# Dove Scared of me



## DoveNoob (Jan 25, 2010)

Hello Ive had these doves since they were babies and they sit on my hand but whenever i try pet one they fly away and they don't let me pet them at all can someone pls tell me wat i can do. they fly to my head whenever i have food in my hand tho. can someone pls tell me what i can do to make them less afraid of me petting them??? i have 4 of them


----------



## DoveNoob (Jan 25, 2010)

anyone???


----------



## Jay3 (May 4, 2008)

Most of my pigeons are the same way. They aren't afraid of you, they just don't like being petted.
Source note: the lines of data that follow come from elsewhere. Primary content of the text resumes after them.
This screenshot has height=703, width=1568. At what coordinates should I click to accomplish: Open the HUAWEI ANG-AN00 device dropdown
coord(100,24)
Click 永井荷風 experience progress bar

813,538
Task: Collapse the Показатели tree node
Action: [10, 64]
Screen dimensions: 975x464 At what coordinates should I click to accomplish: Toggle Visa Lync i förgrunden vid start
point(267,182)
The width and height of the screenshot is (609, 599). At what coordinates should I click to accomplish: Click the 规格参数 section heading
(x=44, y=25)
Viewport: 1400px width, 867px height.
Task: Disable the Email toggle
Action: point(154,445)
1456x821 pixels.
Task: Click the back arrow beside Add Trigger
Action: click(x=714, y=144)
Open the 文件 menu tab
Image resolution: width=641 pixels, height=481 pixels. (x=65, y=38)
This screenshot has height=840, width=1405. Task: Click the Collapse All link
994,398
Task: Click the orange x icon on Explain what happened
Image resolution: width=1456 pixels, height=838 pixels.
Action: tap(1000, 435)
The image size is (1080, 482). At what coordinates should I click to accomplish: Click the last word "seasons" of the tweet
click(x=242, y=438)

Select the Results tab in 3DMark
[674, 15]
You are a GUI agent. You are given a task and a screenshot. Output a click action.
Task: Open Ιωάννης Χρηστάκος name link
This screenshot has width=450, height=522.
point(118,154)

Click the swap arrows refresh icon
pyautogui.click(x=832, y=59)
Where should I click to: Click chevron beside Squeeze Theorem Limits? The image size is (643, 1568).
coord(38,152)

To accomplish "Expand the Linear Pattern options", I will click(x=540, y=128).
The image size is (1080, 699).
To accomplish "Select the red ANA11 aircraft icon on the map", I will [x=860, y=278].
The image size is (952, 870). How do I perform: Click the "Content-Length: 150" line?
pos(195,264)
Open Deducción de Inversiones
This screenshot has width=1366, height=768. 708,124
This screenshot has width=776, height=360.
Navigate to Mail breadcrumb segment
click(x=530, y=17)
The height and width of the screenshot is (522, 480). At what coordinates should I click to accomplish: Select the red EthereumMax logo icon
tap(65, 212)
Most of my birds come readily to me, and many of them when I call them to come. But most of them just don't like being petted. Some do, some don't. The fact that they like you and come to you is proof that they aren't afraid of you. If they don't like it, let it be. Enjoy them interacting with you.


----------



## DoveNoob (Jan 25, 2010)

ok ty  i let them out of the cage for like 3 hours and they're being more friendly


----------



## Jay3 (May 4, 2008)

If you could post pictures of them, I'd love to see them.


----------



## DoveNoob (Jan 25, 2010)

ok i will but i cant now cause i have no camera right now srry


----------



## Jay3 (May 4, 2008)

Well, whenever you can. Enjoy your doves for the way they are. Birds have to be accepted on their terms. The more you interact with them, and the more time you spend with them, they will learn to trust you. Some things they will like, and some things they just won't. Accept them as they are, and enjoy them.


----------



## DoveNoob (Jan 25, 2010)

I got my dove to let me pet him for a while. what i did was held a treat with my hand close to the treat so they would fly to my hand and eat a treat so it worked


----------



## altgirl35 (Sep 5, 2008)

it takes a lot for a bird to allow petting on the back, and they usually are only accepting it because it sexual to them.
remember the only time in the wild or in a loft that a birds back is being touched is when they are being attacked or mated with.
try to work on just touching their heads, mimicking preening, its a great way to bond and maybe one will choose you and allow you to touch them more and you can get more snuggle time


----------



## DoveNoob (Jan 25, 2010)

whenever i pet their head they get scared and shake their heads... but thank you anyway


----------



## DoveNoob (Jan 25, 2010)

*Pics*

I got some pictures not very high quality though... lol he is one of the babies that grew up in my house and i want to train him ok lol hes nicer than his parents are


----------



## DoveNoob (Jan 25, 2010)

OMG the parents of my doves are hitting the babies   

wat should i do!!!???


----------



## altgirl35 (Sep 5, 2008)

are the parents still feeding them?? 
are the parents really hurting them??
they may just be trying to wean them, i'm not sure,


----------



## Jay3 (May 4, 2008)

The babies are 2 months old? The parents are getting annoyed with them. Are these birds in a cage together or what? Don't remember where you keep them.


----------



## Jay3 (May 4, 2008)

What are they kept in? If they are in a cage, they will have to be taken out. They need more room. The parents will think of the cage as theirs, and they could want to nest again.


----------



## DoveNoob (Jan 25, 2010)

their kept inside a big cage very big
and the babies hide its only the male hitting them so i keep the babies out with me until he stops hitting them. can u tell me why


on the other hand the babies are now letting me pet them and they close their eggs, and they shake their wings whenever im near 

can u tell me why the parents are hitting the babies tho???


----------



## DoveNoob (Jan 25, 2010)

altgirl35 said:


> are the parents still feeding them??
> are the parents really hurting them??
> they may just be trying to wean them, i'm not sure,



they are eating themselves now


----------



## Jay3 (May 4, 2008)

The babies are a couple of months old now. If they were wild, they would start to be on their own. The parents aren't going to take care of them forever, and they can be pesty also. The parents probably want their cage to themselves. Separate them. How big is the cage.


----------



## DoveNoob (Jan 25, 2010)

i got a new cage same size as the first one but i used a chair as a stand this time  lol they stopped benig soo picky!  now i won't let them lay any more eggs


----------



## Jay3 (May 4, 2008)

Don't think you can stop them from laying eggs. You can however stop them from hatching any more. Do you have fake eggs?


----------



## DoveNoob (Jan 25, 2010)

Jay3 said:


> Don't think you can stop them from laying eggs. You can however stop them from hatching any more. Do you have fake eggs?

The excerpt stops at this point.